── Dataset content

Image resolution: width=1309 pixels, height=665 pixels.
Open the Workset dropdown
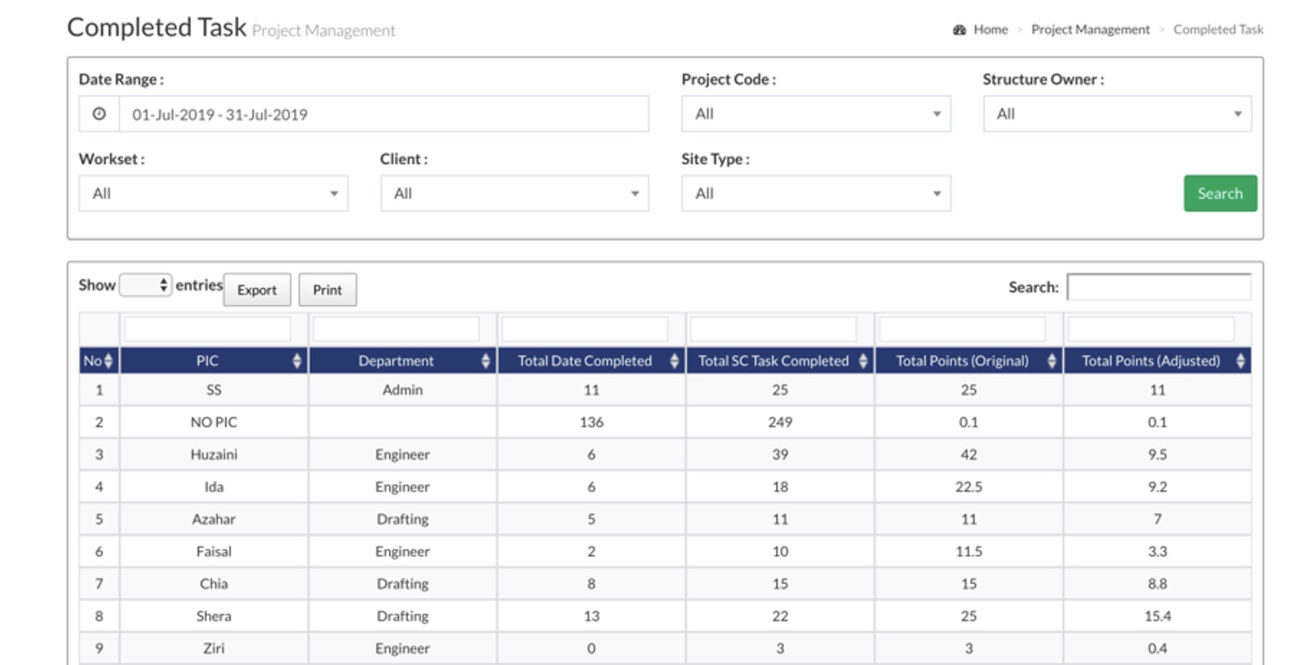[x=213, y=193]

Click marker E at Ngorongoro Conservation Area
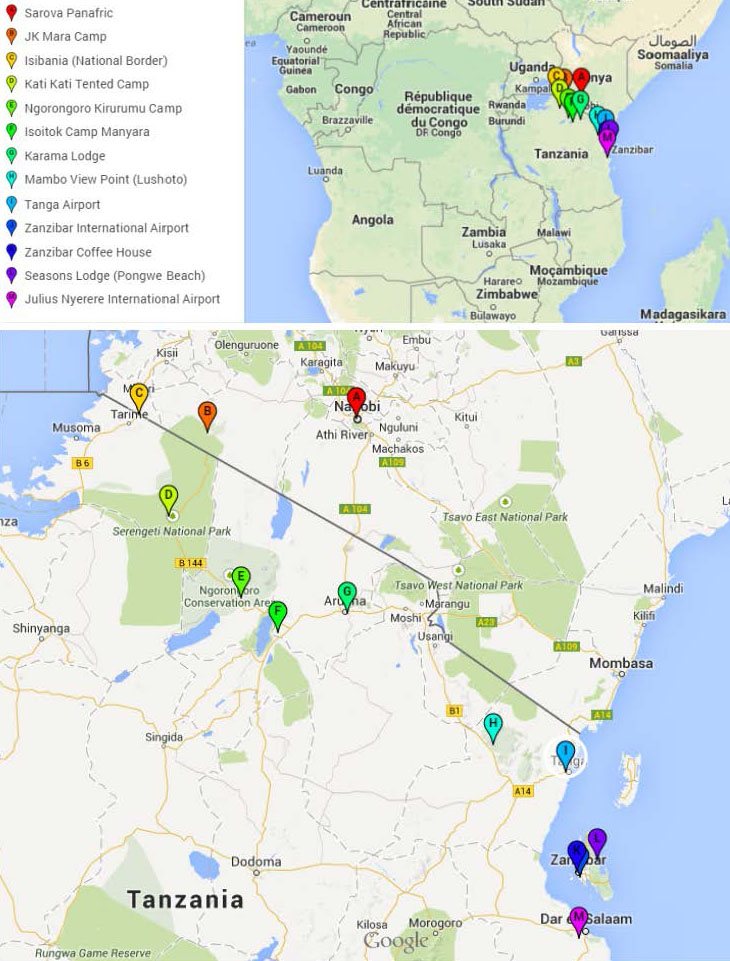(240, 579)
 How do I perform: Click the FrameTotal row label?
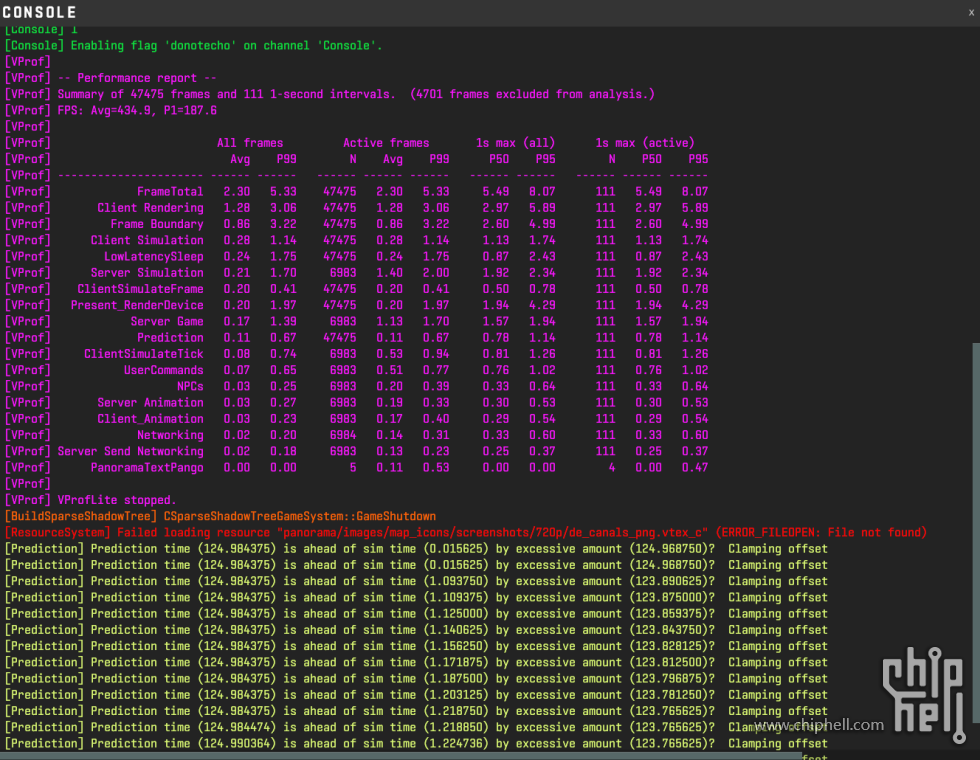(170, 191)
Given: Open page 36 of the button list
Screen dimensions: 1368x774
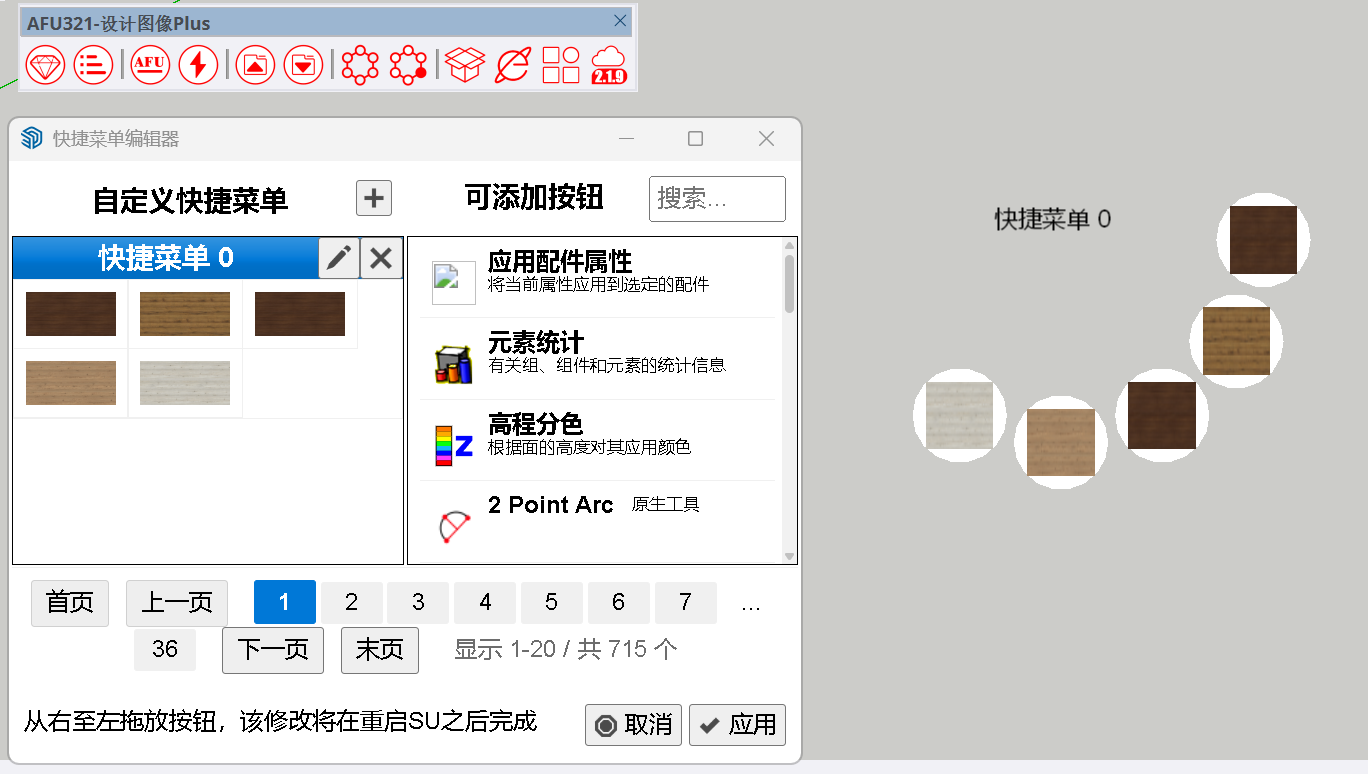Looking at the screenshot, I should point(164,650).
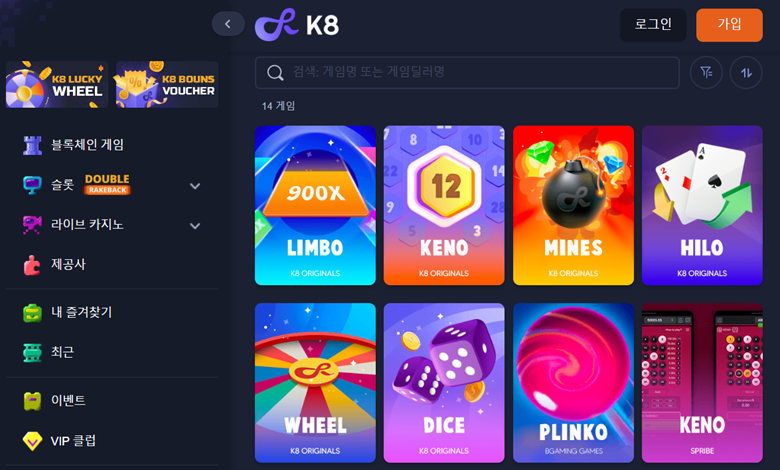Open the K8 Lucky Wheel banner
The image size is (780, 470).
pos(57,85)
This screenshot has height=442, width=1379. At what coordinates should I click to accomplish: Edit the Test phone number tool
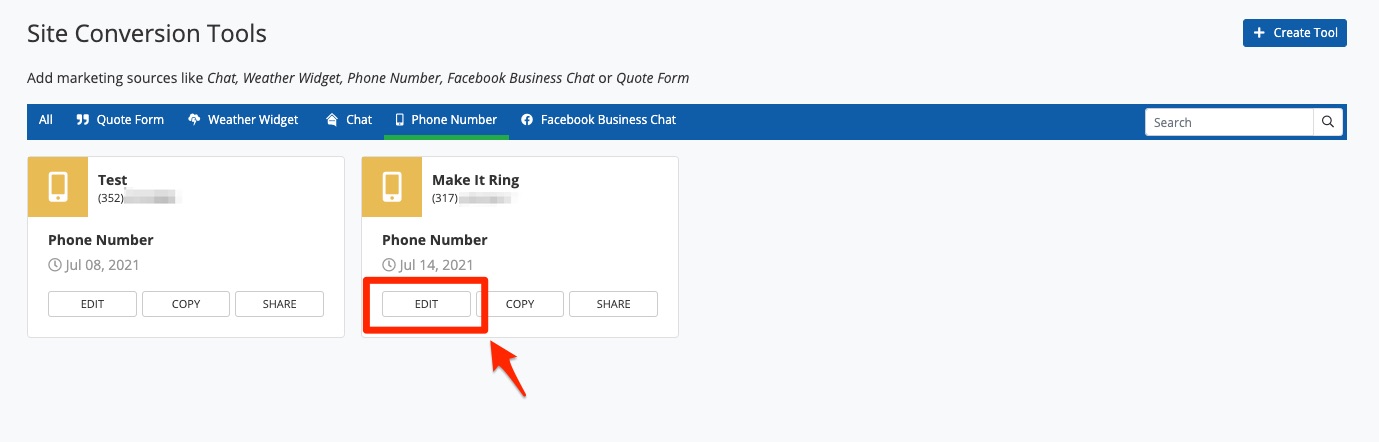(x=92, y=304)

────

Exercise directions: What is needed is an exact copy of the lines from the start of the records through the line containing "Given: Open page 36 of the button list", with no pictures.

Written reply:
Image resolution: width=1309 pixels, height=665 pixels.
Open the Workset dropdown
[x=213, y=193]

Click marker E at Ngorongoro Conservation Area
(240, 579)
 How do I perform: Click the FrameTotal row label?
(170, 191)
Given: Open page 36 of the button list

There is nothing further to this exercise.